И тогда Галадриэль поведала Мелиан о Сильмарилях и о том, как убит был в Форменосе король Финвэ; однако, как и прежде, ни слова не сказала она о Клятве, и о Братоубийстве, и о том, как сожжены были корабли в Лосгаре. Но отвечала Мелиан: «Многое рассказала ты мне – но, сдается мне, не все. Завесу тайны тщишься набросить ты на долгий путь от Тириона, но я прозреваю там зло, и Тинголу следовало бы узнать о нем».
«Может быть, – отвечала Галадриэль. – Но не от меня».

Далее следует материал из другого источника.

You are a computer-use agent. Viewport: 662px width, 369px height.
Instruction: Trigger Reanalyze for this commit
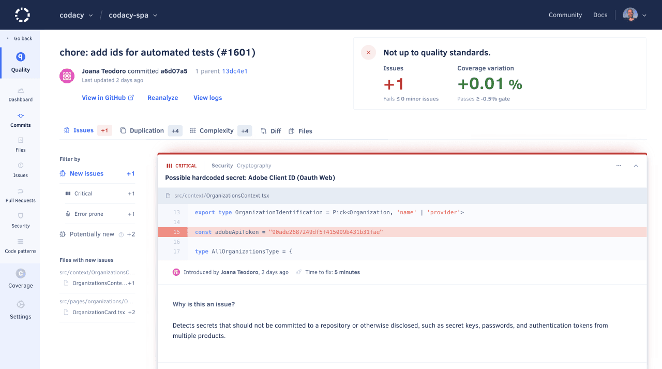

И Мелиан не говорила более о том с Галадриэлью, но поведала королю Тинголу все, что услышала о Сильмарилях. «Это – дело великой важности, – сказала она. – Большей важности, нежели в состоянии понять сами нолдор, ибо Свет Амана и судьба Арды заключены в этих камнях, творении погибшего Феанора. Не во власти эльдар, предрекаю я, вернуть Сильмарили; и мир разрушен будет в грядущих войнах прежде, чем удастся вырвать их у Моргота. Видишь! – Феанора они уже погубили – да и многих других, догадываюсь я. Первой же в цепочке смертей, что навлекли эти самоцветы и навлекут еще, стала смерть друга твоего Финвэ: Моргот сразил его, прежде чем бежал из Амана».
Тогда замолчал Тингол, охваченный горем, и мрачное предчувствие овладело им; но со временем молвил он: «Теперь наконец понимаю я, отчего нолдор пришли с Запада – чему немало удивлялся я прежде. Не на помощь нам явились они (разве по воле случая); ибо тех, кто остался в Средиземье, Валар намерены предоставить их собственной участи, пока не пробьет час крайней нужды. Ради того, чтобы отомстить и вернуть утраченное, явились нолдор. Однако тем более верными союзниками в борьбе против Моргота окажутся они: теперь и помыслить невозможно, чтобы нолдор когда-либо заключили союз с врагом».
Но молвила Мелиан: «Истинно, во имя этих целей пришли нолдор – однако есть и другое. Остерегайся сынов Феанора! Тень гнева Валар коснулась их; и содеяли они зло, как я вижу – и в Амане, и противу своей же родни. Вражда разделяет нолдорских владык – хотя и усыплена до времени».